Frase de Monteiro Lobato, que nunca esteve tão atual como está agora.
Literalmente, Monteiro Lobato falava de um país rural corroído por uma praga real: as saúvas, que devastavam plantações enquanto o Estado era omisso, atrasado e ineficiente. Não era apenas um problema agrícola — era a imagem de uma nação incapaz de proteger a própria base material da sobrevivência.
Simbolicamente, as saúvas representam tudo aquilo que corrói o Brasil por dentro: clientelismo, ignorância institucionalizada, burocracias parasitárias, elites extrativistas, corrupção estrutural e uma cultura política que se alimenta do atraso. Não são insetos — são sistemas, hábitos, castas.
Ideologicamente, a frase expressa o pensamento modernizador do início do século XX: ou o país enfrenta seus problemas com ciência, política pública e ação coletiva, ou será devorado por eles. Mas aqui surge a contradição central: historicamente, o combate às “saúvas” no Brasil quase sempre serviu de pretexto para autoritarismo, repressão e concentração de poder. Em nome do “progresso”, esmagaram-se pessoas, comunidades e dissidências — confundiu-se praga com povo.
Hoje, a metáfora é ainda mais brutal. As saúvas modernas usam terno, farda, púlpito, toga e algoritmo. Elas consomem orçamento, direitos, futuro e imaginação. Alimentam-se do medo, da polarização e da mentira organizada. E sempre oferecem a mesma chantagem: ou obedecemos à ordem deles, ou o país acaba.

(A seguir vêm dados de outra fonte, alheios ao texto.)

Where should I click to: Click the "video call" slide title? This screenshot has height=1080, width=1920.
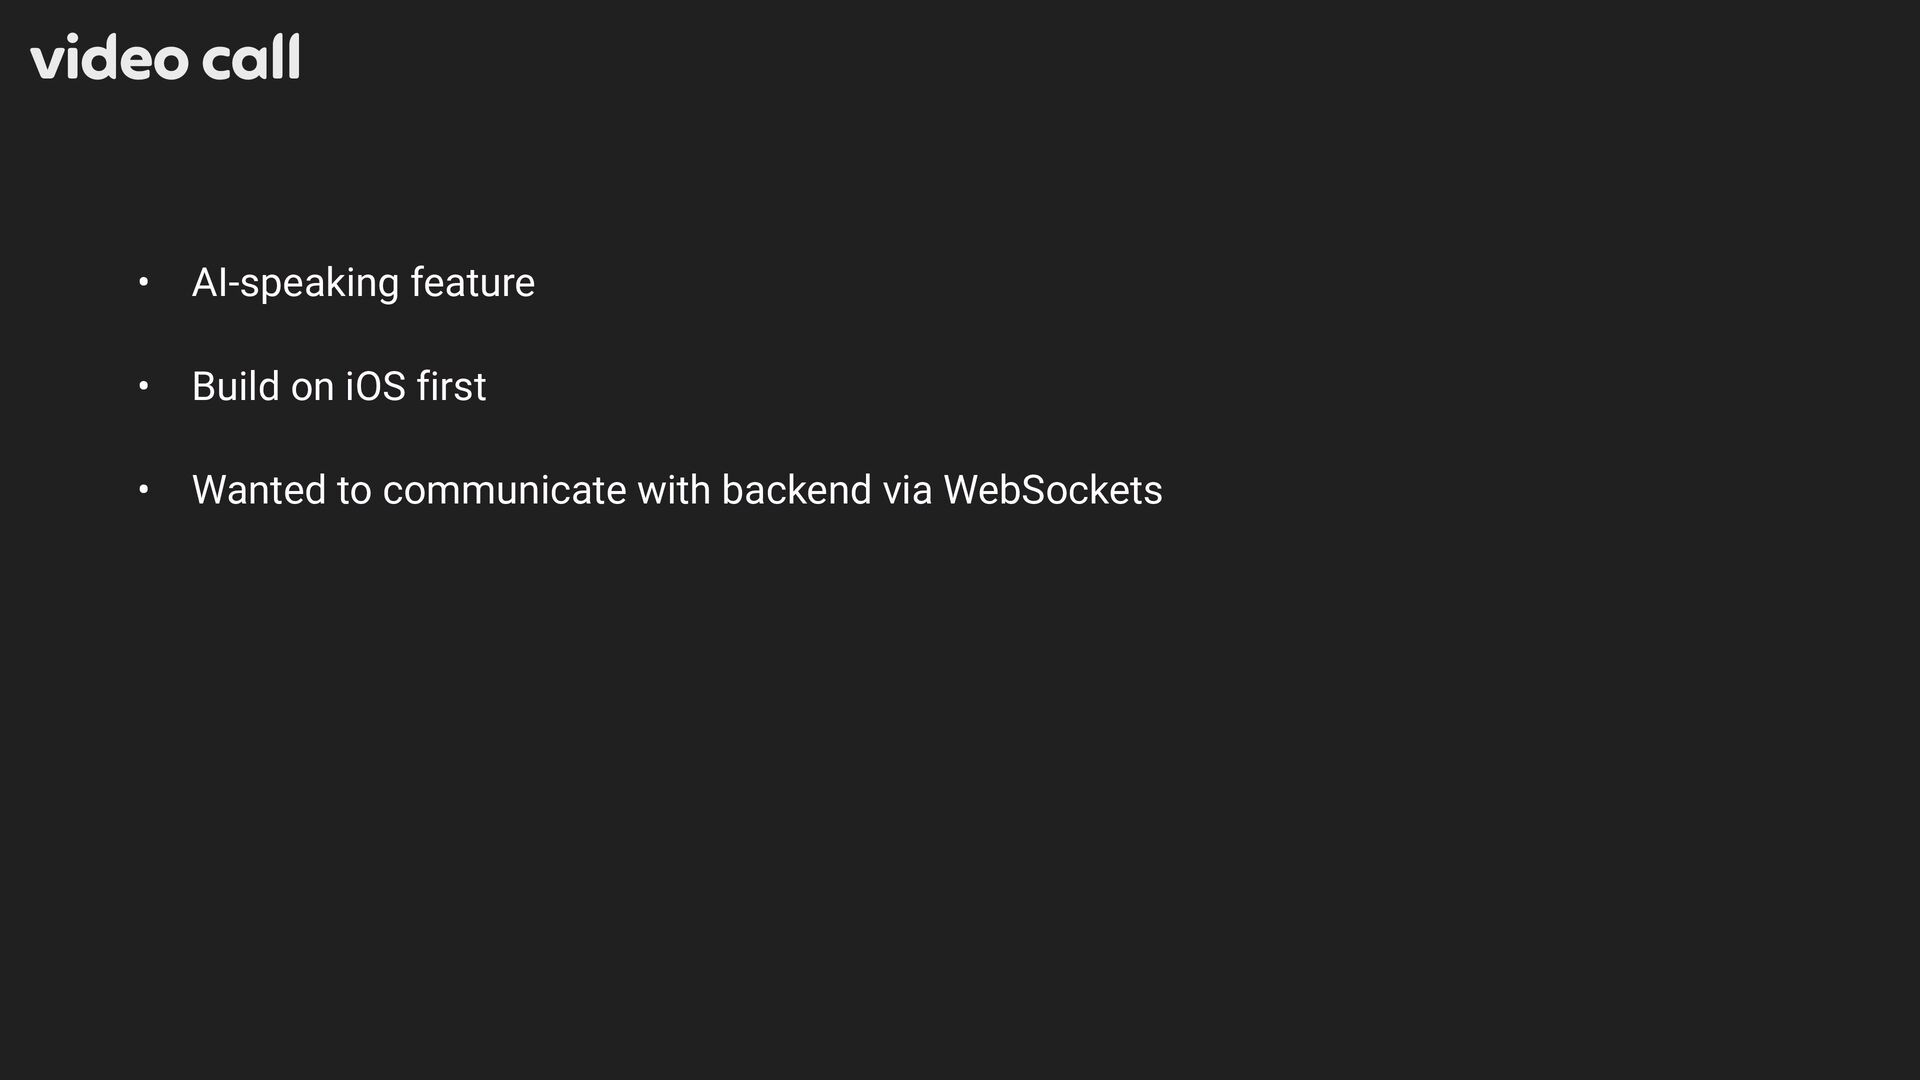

É aqui que a frase se inverte.
O verdadeiro dilema contemporâneo não é mais “autoritarismo ou progresso”, mas progresso para quem, imposto por quem e a que custo. Porque todo projeto que promete salvar o Brasil eliminando a crítica, a autonomia e a pluralidade não combate saúvas — cria colônias ainda maiores.
A resposta não é trocar uma praga por outra, nem aceitar salvadores de pátria com veneno forte demais. O manifesto é claro:
o Brasil não acaba com suas saúvas fortalecendo o formigueiro do poder.
Acaba desmontando as estruturas que permitem que elas existam.
Se o Brasil acabar, não será por falta de ordem.
Será por excesso dela — uma ordem que protege saúvas e chama isso de progresso.